Its 10-strong board currently has just one woman director, significantly less than the Fortune 1000 average of 17%.
However, two “long-standing” directors will be retiring, and – assuming they are both men – nominated to replace them are Jane Lute, former deputy secretary of homeland security under the Obama administration, and Sheila Stamps, commissioner and audit committee chair on the board of the New York State Insurance Fund.
Thus, Atlas’s board will comprise 30% women, well above average, once they are appointed at the annual meeting of shareholders on May 23.
Since leaving the DHS in 2013, Ms Lute has focused on cyber security, and is a member of the Homeland Security Advisory Council and the World Economic Forum’s Global Agenda Council on Cyber Security. She is also part of the Atlantic Council’s Task Force on a Transatlantic Digital Agenda, a member of the board of the Center for Internet Security and of the George Washington University’s Center for Cyber and Homeland Security.
Ms Stamp has worked in finance, is a board member of CIT and has had executive positions with Boston Financial, Bank One Corporation and First Chicago Corporation.
Atlas Air said: “The naming of two new nominees to the 2018 board [gives it] a focus on gender diversity, cybersecurity, banking and financial skills as well as other skills.”
Atlas Air made the announcement in a letter to shareholders, which also notes that it has been listening to shareholder concerns, which include: “ Inquiries made about board diversity, in particular, gender diversity, the annual director evaluation process and use of an external advisor to conduct annual evaluation.

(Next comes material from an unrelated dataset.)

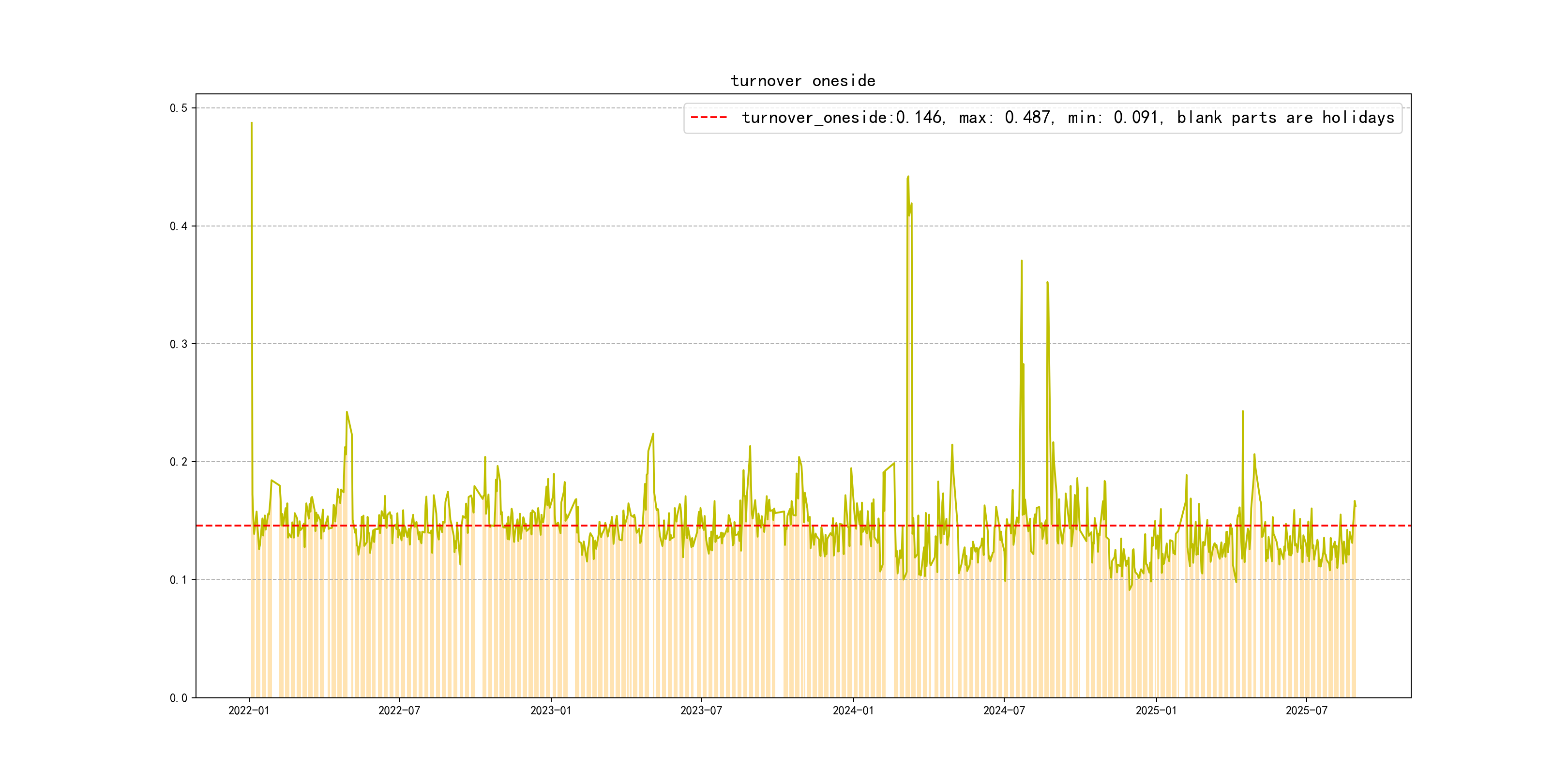Click the 2023-07 x-axis label
1568x784 pixels.
coord(701,710)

“Certain investors specifically asked about board succession planning, particular skills the board is seeking, the process of identifying director candidates and committee refreshment and rotation.”
The letter added: ”At board level, we continue to take shareholder viewpoints under careful consideration when reviewing and refining our programs, communications, and disclosures.”
Atlas Air said it was had also “adopted some very significant and impactful changes” to its executive pay programme, also in alignment with “specific shareholder feedback”.
It has, for example, amended the CEO’s long-term incentives to contain a strict “double-trigger” provision, added a relative total shareholder return element to all performance long-term incentive awards and increased CEO stock ownership guidelines from 5x to 6x base salary, “further aligning our CEO and shareholder interests”.